#### Excerpted records ####

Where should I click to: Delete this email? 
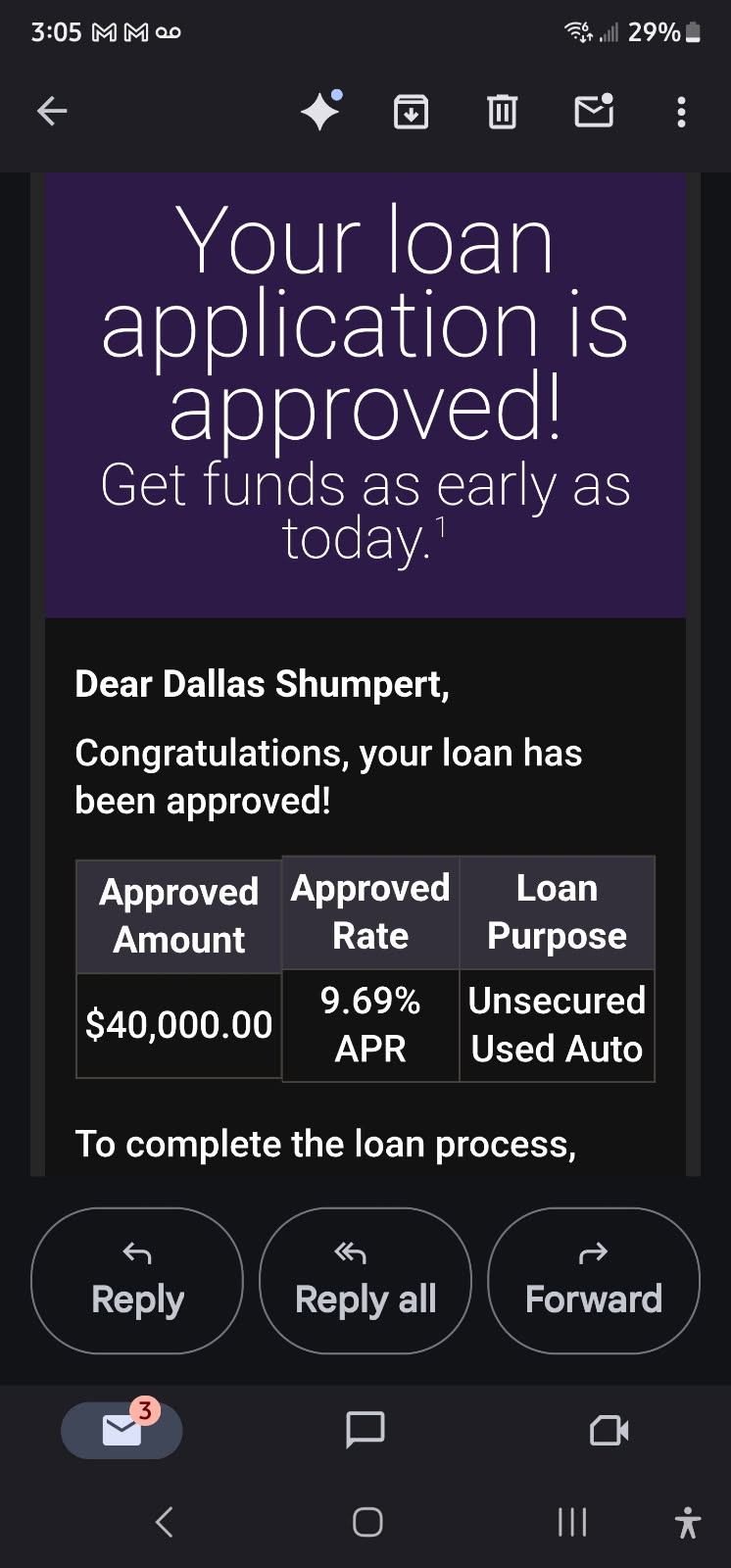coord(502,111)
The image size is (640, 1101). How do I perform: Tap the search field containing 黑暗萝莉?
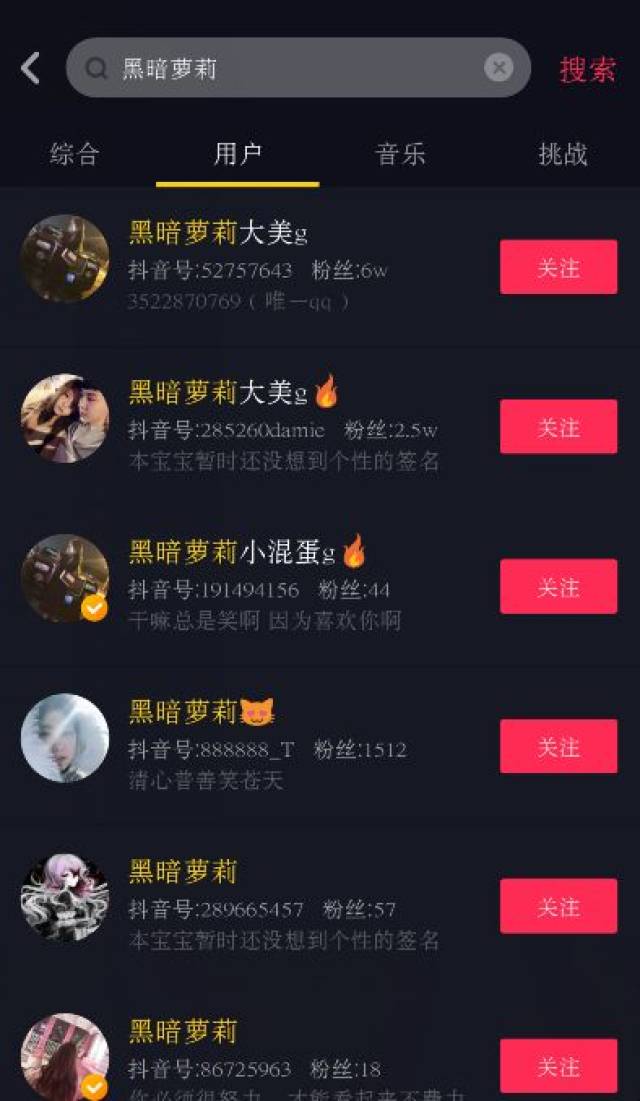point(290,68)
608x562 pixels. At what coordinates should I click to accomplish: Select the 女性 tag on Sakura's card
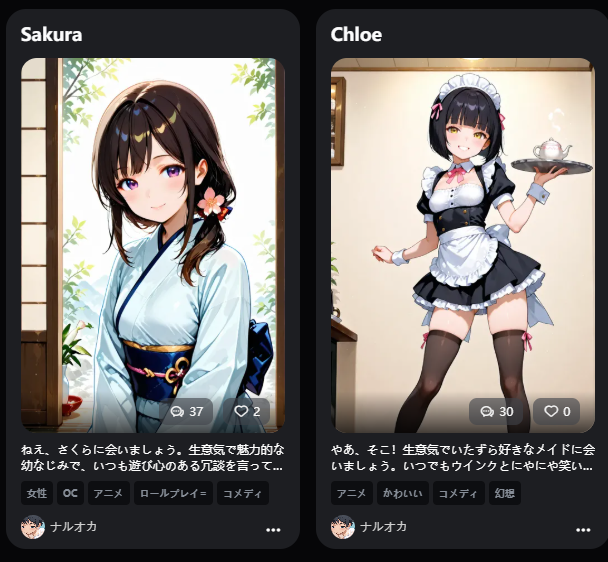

####

Return the text of every record above word for word, leaving out the pictures.

Where should I click to: Delete this email? 
coord(502,111)
The image size is (640, 1101). How do I perform: Tap the search field containing 黑暗萝莉?
point(290,68)
608x562 pixels. At what coordinates should I click to accomplish: Select the 女性 tag on Sakura's card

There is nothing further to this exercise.